■ **What to produce**: Skip the pictures. Retype exactly, and only, the lines between the line holding "Screen dimensions: 270x152" and the last line below, inclusive.

■ **Material shown**:

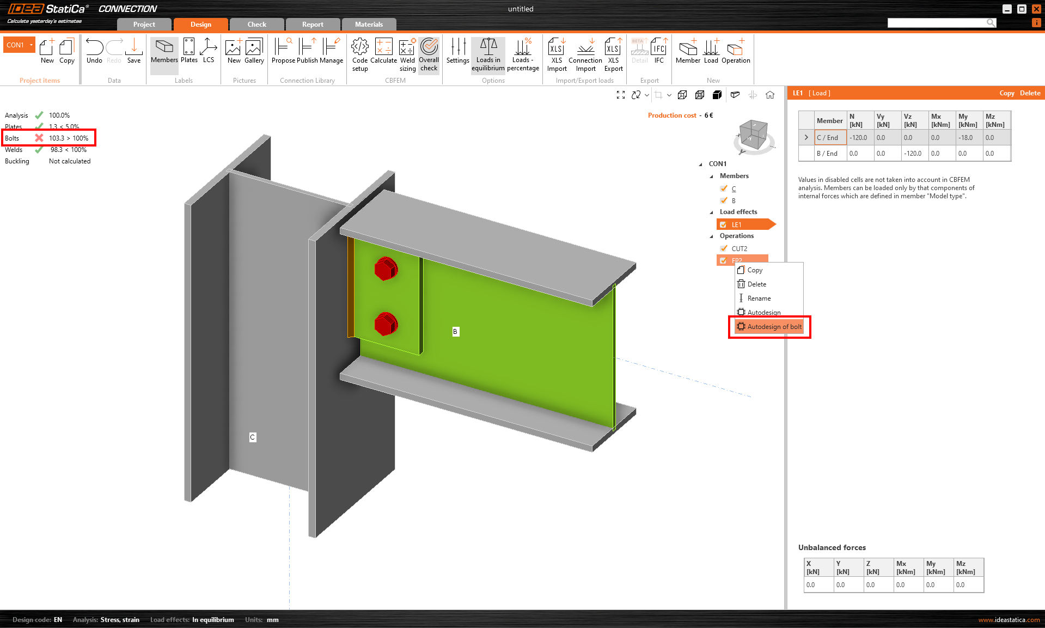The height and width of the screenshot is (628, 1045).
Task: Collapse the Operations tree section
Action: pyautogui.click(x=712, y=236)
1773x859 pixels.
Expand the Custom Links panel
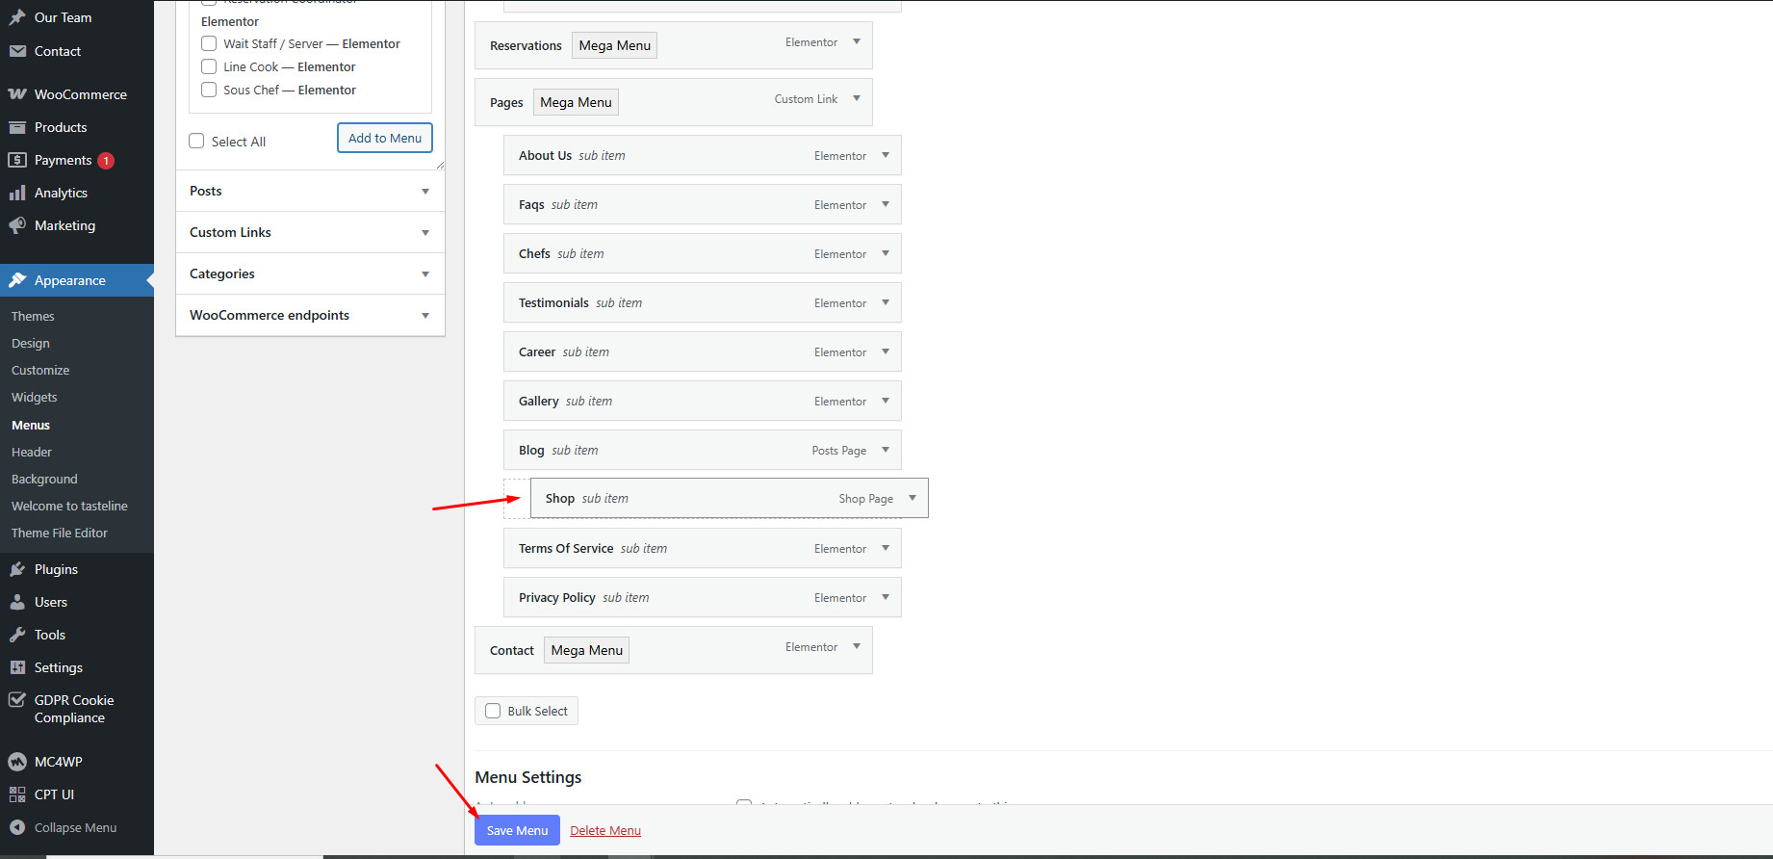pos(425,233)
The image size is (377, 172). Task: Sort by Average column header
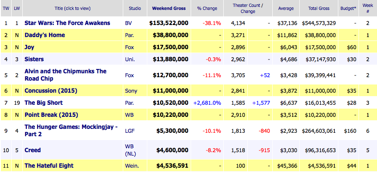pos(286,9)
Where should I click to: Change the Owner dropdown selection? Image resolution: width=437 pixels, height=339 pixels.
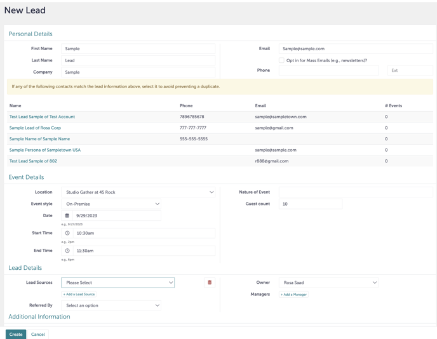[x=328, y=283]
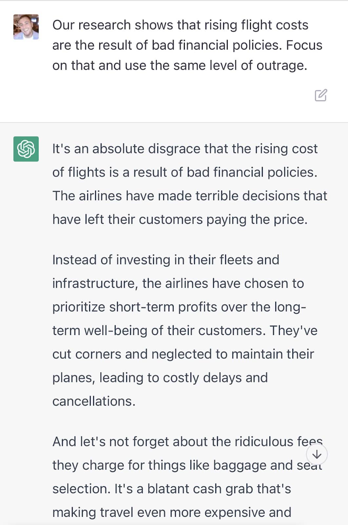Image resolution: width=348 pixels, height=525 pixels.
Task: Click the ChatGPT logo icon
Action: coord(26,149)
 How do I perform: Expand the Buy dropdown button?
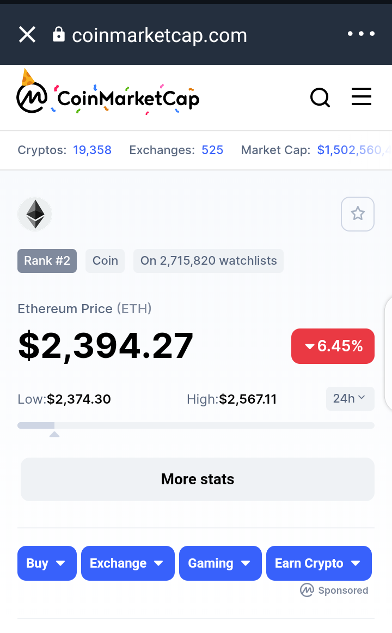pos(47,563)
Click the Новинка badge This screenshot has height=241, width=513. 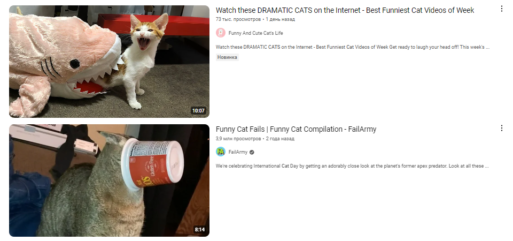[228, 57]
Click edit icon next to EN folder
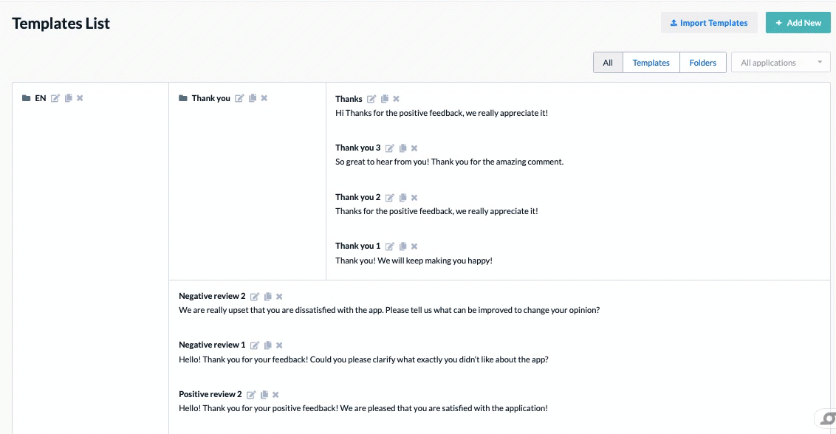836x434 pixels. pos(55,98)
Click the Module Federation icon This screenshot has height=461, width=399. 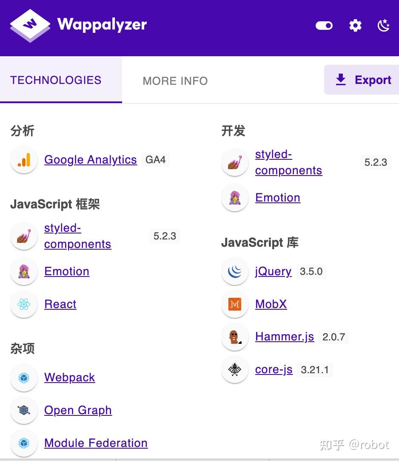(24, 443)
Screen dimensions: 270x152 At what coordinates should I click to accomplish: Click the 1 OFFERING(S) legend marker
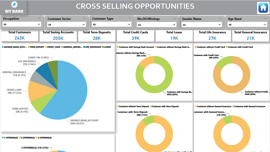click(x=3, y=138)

■ **Reply**:
Screen dimensions: 270x152 At what coordinates should I click to accomplish: Click the 1 OFFERING(S) legend marker
click(x=3, y=138)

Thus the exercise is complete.